** YOUR ASSIGNMENT **
Quote exactly the lines spanning from the top of the data below to the line that contains "[Facebook] (360, 2540)", including both.

** Dataset records **
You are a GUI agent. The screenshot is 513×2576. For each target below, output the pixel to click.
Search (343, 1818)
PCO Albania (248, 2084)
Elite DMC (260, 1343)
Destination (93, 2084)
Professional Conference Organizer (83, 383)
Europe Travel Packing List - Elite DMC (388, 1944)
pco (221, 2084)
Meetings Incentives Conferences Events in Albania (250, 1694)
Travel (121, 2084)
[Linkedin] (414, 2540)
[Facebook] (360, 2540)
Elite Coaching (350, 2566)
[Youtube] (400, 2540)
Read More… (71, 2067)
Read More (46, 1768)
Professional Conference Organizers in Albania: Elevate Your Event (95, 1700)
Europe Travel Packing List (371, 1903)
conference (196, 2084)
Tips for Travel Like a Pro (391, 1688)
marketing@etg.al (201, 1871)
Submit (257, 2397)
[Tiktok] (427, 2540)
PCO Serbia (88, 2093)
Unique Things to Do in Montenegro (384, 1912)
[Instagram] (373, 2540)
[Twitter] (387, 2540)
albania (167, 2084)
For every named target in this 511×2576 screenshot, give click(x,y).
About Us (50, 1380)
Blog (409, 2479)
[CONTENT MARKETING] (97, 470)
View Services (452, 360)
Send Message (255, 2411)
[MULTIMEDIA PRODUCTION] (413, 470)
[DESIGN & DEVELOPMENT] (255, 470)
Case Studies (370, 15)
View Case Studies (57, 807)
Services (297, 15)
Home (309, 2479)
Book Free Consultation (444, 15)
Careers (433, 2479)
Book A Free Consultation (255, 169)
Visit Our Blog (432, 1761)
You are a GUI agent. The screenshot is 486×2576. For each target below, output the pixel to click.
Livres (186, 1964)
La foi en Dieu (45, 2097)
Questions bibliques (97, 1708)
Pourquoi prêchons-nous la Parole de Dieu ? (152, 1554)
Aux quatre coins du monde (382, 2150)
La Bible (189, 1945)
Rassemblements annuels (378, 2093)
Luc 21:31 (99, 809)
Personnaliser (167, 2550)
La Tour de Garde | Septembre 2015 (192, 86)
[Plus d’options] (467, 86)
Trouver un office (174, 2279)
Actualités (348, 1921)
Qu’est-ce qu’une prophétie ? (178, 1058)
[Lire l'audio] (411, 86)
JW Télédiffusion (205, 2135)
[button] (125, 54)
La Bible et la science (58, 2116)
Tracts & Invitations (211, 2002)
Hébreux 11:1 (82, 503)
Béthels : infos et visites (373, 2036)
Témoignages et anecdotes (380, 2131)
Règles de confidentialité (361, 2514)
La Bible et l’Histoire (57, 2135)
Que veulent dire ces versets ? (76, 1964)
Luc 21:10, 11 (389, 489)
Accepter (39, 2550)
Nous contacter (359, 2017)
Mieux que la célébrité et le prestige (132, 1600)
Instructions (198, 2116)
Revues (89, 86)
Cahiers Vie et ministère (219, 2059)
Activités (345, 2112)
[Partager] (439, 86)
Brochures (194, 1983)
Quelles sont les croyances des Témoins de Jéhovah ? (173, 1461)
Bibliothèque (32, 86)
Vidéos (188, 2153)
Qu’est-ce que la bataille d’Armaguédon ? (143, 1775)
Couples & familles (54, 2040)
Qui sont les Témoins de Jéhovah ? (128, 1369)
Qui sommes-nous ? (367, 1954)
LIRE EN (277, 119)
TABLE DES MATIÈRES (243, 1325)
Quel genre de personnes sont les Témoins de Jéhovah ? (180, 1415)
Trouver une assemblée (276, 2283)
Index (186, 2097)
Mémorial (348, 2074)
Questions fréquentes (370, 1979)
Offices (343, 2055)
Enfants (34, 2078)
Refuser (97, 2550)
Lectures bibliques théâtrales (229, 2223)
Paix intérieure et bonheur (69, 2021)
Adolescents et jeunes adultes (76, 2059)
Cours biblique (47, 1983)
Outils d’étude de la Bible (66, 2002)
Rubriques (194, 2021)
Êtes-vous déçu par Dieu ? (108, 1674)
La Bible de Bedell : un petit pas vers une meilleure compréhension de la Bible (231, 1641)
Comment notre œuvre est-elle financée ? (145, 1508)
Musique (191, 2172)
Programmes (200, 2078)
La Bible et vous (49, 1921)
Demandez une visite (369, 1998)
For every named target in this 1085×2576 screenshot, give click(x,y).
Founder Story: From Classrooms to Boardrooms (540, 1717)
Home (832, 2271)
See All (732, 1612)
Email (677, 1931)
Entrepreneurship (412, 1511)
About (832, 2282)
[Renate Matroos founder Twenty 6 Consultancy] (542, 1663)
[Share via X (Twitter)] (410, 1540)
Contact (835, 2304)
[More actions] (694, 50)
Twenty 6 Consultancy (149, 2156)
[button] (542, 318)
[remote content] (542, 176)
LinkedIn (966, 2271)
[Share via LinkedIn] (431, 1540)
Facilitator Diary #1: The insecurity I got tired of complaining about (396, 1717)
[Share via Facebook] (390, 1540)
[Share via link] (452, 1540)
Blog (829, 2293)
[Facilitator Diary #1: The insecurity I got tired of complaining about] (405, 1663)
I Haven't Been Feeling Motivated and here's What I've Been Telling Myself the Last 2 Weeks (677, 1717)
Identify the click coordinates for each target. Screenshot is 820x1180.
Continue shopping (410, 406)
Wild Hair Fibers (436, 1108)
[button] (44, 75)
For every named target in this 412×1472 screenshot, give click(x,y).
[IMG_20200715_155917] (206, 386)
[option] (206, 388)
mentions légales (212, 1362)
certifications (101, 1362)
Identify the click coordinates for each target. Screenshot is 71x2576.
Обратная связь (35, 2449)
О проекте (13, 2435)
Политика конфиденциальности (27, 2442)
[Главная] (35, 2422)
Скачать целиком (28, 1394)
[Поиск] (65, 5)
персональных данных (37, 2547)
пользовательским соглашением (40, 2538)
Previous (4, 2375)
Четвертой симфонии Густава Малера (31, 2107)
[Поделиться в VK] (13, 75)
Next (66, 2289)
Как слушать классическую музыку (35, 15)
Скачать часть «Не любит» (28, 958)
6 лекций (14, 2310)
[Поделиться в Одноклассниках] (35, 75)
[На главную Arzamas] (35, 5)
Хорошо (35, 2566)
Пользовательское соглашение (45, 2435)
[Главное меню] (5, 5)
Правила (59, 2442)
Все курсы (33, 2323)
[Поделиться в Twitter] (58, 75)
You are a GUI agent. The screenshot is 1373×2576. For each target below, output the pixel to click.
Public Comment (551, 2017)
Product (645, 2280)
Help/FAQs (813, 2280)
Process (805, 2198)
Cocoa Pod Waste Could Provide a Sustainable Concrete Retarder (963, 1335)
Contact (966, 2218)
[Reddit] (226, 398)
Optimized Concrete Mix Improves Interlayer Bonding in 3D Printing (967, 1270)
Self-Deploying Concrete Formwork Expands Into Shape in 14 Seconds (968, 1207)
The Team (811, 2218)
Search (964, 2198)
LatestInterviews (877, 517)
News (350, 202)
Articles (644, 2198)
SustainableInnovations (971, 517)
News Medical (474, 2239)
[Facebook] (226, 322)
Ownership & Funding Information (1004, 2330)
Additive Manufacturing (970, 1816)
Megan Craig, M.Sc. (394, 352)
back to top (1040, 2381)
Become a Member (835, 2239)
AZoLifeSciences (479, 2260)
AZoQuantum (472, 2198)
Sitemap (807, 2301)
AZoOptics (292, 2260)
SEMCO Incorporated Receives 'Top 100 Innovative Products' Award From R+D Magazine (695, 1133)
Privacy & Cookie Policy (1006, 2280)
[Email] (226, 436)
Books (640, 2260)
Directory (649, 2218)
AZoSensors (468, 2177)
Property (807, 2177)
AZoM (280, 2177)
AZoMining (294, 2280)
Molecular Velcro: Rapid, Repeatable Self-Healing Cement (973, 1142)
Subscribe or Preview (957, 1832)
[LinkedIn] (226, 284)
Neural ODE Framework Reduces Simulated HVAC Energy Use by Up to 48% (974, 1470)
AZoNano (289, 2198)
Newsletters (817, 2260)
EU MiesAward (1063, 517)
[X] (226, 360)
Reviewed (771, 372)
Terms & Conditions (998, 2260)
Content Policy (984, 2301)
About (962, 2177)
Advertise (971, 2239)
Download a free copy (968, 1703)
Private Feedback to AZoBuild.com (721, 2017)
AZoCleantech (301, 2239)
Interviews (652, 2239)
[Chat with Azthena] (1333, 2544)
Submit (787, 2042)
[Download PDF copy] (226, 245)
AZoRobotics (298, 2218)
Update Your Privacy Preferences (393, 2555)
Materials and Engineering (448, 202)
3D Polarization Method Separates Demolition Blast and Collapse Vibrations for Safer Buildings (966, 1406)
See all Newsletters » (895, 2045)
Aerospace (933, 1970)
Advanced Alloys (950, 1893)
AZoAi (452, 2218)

** TASK RESPONSE **
You are a GUI agent. The screenshot is 513×2576. For each target below, output the pixel to click.
Search (343, 1818)
PCO Albania (248, 2084)
Elite DMC (260, 1343)
Destination (93, 2084)
Professional Conference Organizer (83, 383)
Europe Travel Packing List - Elite DMC (388, 1944)
pco (221, 2084)
Meetings Incentives Conferences Events in Albania (250, 1694)
Travel (121, 2084)
[Linkedin] (414, 2540)
[Facebook] (360, 2540)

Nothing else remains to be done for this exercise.